[Start of section]

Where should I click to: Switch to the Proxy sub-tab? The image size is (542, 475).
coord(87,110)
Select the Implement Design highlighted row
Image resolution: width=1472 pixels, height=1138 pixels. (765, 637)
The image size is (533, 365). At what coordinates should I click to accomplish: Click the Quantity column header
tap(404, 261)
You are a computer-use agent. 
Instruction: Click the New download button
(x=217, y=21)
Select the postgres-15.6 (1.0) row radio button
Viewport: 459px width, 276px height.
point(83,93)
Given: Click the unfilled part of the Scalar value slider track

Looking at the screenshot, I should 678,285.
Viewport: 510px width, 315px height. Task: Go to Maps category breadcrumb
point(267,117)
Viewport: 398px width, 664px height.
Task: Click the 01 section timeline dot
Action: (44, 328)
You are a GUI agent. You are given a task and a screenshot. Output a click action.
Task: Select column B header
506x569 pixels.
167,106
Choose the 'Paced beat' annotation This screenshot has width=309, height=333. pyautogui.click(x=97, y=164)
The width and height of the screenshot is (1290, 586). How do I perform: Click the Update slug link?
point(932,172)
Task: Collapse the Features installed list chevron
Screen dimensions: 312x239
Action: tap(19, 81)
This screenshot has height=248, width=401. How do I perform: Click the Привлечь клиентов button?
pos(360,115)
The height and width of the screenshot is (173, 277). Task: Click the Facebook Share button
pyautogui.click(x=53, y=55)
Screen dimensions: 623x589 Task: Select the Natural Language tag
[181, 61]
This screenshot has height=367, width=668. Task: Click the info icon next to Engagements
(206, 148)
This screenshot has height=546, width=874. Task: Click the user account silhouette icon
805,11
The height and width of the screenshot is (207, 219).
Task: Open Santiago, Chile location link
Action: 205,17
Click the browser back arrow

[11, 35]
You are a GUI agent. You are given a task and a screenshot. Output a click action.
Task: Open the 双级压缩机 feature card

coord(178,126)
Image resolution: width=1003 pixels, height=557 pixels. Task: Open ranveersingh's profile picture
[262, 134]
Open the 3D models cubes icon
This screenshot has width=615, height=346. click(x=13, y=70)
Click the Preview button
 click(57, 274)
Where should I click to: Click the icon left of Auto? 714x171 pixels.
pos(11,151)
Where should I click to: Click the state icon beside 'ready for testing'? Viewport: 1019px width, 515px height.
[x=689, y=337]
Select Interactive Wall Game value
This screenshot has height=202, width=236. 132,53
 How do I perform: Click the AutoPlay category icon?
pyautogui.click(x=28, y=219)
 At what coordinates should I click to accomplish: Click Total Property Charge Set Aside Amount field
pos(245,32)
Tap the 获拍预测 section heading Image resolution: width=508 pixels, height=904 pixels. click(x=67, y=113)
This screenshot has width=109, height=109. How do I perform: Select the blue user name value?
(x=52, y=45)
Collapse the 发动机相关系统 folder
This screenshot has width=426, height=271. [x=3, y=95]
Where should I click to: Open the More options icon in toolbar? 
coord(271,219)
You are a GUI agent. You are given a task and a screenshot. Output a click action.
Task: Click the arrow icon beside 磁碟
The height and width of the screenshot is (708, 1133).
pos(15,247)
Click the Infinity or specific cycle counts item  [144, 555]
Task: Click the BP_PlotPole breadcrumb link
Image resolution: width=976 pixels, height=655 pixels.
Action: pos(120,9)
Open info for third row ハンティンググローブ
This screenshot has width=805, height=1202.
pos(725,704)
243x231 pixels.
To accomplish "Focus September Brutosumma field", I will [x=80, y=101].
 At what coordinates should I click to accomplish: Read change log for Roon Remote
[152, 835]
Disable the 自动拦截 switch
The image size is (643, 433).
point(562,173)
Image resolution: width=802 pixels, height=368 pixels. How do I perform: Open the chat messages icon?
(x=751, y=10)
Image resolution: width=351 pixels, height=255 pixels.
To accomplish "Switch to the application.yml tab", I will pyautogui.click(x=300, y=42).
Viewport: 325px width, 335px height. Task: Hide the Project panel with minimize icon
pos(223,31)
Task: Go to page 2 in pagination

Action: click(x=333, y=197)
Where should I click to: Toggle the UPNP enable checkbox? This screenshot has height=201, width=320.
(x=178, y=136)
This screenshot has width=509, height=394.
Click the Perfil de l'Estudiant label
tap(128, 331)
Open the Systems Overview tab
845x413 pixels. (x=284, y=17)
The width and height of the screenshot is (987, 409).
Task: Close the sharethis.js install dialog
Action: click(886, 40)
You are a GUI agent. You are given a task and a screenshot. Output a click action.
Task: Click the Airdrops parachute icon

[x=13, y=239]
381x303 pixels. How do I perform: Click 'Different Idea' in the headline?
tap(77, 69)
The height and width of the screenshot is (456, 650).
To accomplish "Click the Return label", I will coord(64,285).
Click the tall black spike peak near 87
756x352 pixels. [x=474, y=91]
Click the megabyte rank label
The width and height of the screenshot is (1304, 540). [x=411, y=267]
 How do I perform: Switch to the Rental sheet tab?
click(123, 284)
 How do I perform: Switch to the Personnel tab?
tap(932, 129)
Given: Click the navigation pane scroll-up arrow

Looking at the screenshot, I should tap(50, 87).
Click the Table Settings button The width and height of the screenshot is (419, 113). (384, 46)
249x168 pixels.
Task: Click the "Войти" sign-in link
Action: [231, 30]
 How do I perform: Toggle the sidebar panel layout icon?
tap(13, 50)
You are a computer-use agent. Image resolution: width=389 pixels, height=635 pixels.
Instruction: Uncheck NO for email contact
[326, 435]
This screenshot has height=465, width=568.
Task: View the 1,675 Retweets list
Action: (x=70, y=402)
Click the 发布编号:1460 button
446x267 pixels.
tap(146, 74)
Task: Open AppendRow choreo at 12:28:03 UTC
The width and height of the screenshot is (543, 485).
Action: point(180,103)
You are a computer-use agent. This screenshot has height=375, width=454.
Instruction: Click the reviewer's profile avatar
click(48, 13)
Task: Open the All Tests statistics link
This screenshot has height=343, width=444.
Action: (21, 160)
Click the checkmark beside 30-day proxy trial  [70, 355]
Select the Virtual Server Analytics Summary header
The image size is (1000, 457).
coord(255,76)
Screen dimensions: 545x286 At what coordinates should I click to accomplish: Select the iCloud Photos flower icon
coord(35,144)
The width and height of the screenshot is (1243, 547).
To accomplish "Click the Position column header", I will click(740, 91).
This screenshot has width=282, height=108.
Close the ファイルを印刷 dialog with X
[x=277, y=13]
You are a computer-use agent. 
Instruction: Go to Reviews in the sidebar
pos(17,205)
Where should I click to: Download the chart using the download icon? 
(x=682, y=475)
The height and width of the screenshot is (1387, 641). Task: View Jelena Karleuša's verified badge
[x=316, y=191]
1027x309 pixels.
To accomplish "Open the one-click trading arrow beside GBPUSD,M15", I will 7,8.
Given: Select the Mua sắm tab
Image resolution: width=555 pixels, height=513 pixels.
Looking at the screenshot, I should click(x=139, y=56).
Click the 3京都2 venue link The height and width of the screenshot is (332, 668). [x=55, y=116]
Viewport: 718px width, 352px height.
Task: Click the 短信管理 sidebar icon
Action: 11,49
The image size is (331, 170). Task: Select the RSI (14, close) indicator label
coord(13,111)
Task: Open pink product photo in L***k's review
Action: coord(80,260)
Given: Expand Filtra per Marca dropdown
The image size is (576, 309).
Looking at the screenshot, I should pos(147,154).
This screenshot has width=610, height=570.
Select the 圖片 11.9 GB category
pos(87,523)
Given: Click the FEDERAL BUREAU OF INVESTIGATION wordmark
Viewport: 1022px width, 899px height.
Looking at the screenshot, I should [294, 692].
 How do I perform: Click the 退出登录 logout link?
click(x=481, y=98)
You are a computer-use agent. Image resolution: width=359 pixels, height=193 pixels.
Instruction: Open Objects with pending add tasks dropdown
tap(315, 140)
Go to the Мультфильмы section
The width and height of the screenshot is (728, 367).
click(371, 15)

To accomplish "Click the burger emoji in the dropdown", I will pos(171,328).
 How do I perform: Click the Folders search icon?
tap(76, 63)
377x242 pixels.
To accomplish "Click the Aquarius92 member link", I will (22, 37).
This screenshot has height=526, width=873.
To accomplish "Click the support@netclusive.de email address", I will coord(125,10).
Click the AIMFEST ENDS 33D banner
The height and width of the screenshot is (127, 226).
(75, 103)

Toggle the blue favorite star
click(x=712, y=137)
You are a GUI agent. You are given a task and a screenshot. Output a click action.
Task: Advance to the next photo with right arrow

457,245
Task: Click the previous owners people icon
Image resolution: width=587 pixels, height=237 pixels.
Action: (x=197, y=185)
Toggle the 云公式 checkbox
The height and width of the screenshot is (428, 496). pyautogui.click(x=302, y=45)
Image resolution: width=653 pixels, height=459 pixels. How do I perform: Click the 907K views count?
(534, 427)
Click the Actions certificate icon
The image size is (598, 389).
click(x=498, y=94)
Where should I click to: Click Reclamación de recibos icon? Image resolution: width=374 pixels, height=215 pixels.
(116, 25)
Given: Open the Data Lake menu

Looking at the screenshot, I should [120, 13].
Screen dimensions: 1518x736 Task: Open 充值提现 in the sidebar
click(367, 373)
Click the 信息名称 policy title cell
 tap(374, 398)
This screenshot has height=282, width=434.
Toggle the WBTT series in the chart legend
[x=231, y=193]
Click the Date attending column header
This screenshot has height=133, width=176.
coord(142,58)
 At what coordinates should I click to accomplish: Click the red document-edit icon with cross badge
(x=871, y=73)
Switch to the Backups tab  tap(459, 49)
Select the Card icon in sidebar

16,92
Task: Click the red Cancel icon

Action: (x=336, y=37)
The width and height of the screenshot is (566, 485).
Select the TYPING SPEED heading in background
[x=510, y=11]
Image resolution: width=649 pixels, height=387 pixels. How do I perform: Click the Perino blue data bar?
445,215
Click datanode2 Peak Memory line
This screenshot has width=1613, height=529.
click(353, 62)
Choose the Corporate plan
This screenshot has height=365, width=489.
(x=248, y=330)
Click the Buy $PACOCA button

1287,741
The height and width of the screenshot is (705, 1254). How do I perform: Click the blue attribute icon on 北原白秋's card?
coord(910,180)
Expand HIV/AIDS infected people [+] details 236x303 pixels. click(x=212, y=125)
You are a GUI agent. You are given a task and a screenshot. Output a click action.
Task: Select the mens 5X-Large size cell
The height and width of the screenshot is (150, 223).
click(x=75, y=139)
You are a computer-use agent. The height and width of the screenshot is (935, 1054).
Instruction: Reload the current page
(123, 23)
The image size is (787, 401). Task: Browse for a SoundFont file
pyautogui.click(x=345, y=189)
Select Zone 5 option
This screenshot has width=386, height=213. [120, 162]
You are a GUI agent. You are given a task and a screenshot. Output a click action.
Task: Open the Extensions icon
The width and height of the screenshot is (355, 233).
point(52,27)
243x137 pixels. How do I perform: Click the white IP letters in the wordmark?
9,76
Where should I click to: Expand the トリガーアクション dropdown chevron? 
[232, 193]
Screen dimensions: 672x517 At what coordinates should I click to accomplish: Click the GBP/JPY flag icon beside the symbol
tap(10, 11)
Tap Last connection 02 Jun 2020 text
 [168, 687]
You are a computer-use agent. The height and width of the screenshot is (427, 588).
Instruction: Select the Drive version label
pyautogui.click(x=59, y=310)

[End of section]

> [PROBLEM] Could you restate, word for word, the lines above from the one with "Task: Open AppendRow choreo at 12:28:03 UTC" to the one with "The width and height of the screenshot is (1243, 547).", both included?

> [YOUR SOLUTION]
Task: Open AppendRow choreo at 12:28:03 UTC
The width and height of the screenshot is (543, 485).
Action: point(180,103)
You are a computer-use agent. This screenshot has height=375, width=454.
Instruction: Click the reviewer's profile avatar
click(48, 13)
Task: Open the All Tests statistics link
This screenshot has height=343, width=444.
Action: (21, 160)
Click the checkmark beside 30-day proxy trial  [70, 355]
Select the Virtual Server Analytics Summary header
The image size is (1000, 457).
coord(255,76)
Screen dimensions: 545x286 At what coordinates should I click to accomplish: Select the iCloud Photos flower icon
coord(35,144)
The width and height of the screenshot is (1243, 547).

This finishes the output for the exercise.